Rząd Słowenii zareagował na poniedziałkowego tweeta MSZ Rosji, w którym oskarżono Ukrainę o konstrukcję i chęć użycia tzw. brudnej bomby.
W poniedziałek na Twitterze rosyjskie MSZ opublikowało na swoim profilu tweeta z informacją, które miało otrzymać ministerstwo obrony Rosji, że "dwie ukraińskie organizacje dostały polecenie wykonania tzw. brudnej bomby" i że prace nad nią są na ukończeniu.

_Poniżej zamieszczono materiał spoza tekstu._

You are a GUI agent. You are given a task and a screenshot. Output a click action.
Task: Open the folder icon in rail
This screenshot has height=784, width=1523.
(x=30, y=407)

Na jednym ze zdjęć widać przezroczyste worki z materiałem radioaktywnym z napisem po słoweńsku "radioaktivno". Pod zdjęciem opublikowano tabelę z izotopami promieniotwórczymi.
Na tweeta zareagował we wtorek słoweński rząd. "Odpady radioaktywne w Słowenii są przechowywane bezpiecznie i znajdują się pod nadzorem. Nie są wykorzystywane do produkcji żadnych brudnych bomb" - napisano na rządowym profilu na Twitterze.